Lantas apakah kita akan mengkampanyekan masyarakat makan kedelai panggang saja ? ya tentu saja tidak. Tetapi bayangkan dengan skenario keseharian kita sebagai berikut :

Pagi hari karena buru-buru, nggak sempat sarapan yang komplit – kita sarapan bubur ayam instant atau oatmeal – kebutuhan protein baru tercukupi  4 % atau 5 %. Siang nggak sempat lagi makan yang normal di kantor, makan saja mie instant – proteinnya hanya 12% - 14 % dari kebutuhan protein harian.

Makan malam Alhamdulillah normal, ada daging dlsb. protein  sampai 25 % dari kebutuhan harian misalnya, maka sehari itu pemenuhan kebutuhan protein kita hanya di kisaran 41 % - 43 %. Inilah kurang lebih pola rata-rata pemenuhan kebutuhan protein yang ada di masyarakt Indonesia – yang membuat tinggi rata-rata kita terganggu seperti data tersebut di atas.

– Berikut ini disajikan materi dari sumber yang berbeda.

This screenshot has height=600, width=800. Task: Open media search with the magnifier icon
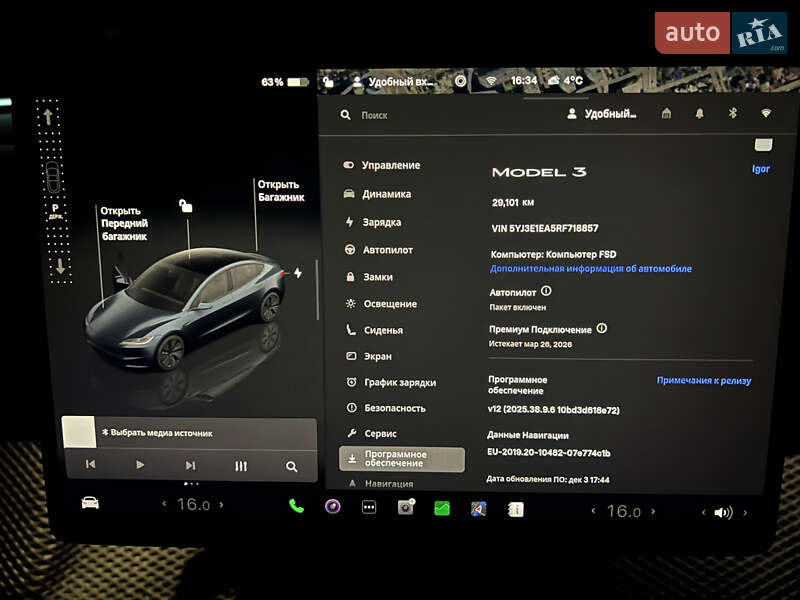291,466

Nah sekarang bila diatas kebiasaan makan rata-rata tersebut ditambahkan sekantong kecil kedelai panggang yang beratnya 126 gram, harganya kurang lebih setara dengan mie cup bakso tetapi dengan kandungan protein 100% dari kebutuhan harian -  maka kita ngemil dan menghabiskan separuh kantong saja sehari – akan melengkapi kebutuhan protein harian kita.

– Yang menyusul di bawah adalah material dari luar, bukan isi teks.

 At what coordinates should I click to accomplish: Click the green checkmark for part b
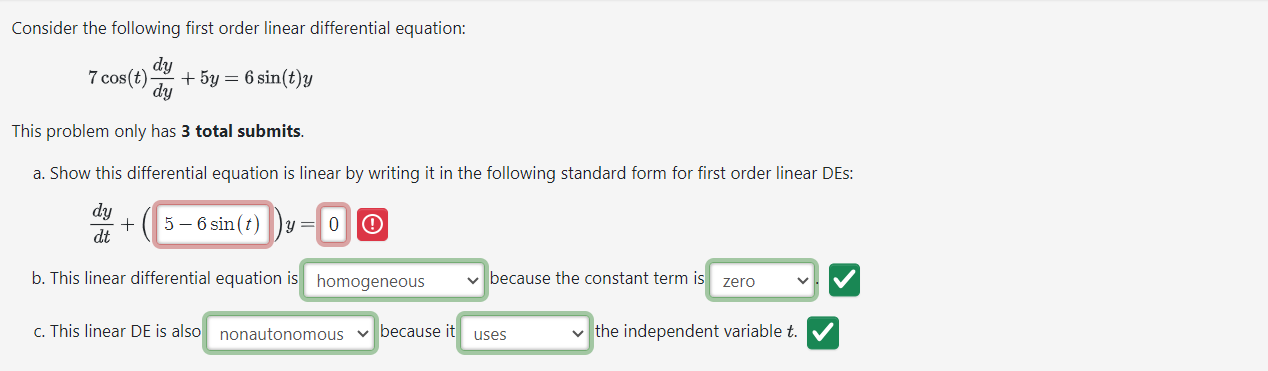click(x=845, y=281)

Steve Job yang produk telepon cerdasnya berhasil berkontribusi 0.5 % terhadap GDP negaranya mengungkapkan pengalamannya berjualan produk-produk legendaris-nya : “ People do not know what they want until you show it to them – masyarakat tidak tahu apa yang mereka inginkan sampai Anda tunjukkan kepada mereka !”.

Maka inilah kesempatan untuk menunjukkan kepada masyarakat – bahwa sebenarnya mereka ingin produk makanan yang berprotein tinggi – karena mereka ingin keluarganya bisa tumbuh secara sempurna baik fisik maupun kecerdasannya, terjaga pula kebugarannya sampai tua, tetapi ini tidak harus mahal – inilah yang disebut inovasi nilai – dan bisa dilakukan di berbagai bidang kehidupan lainnya! Siapa yang mau mengambil peluangnya ?.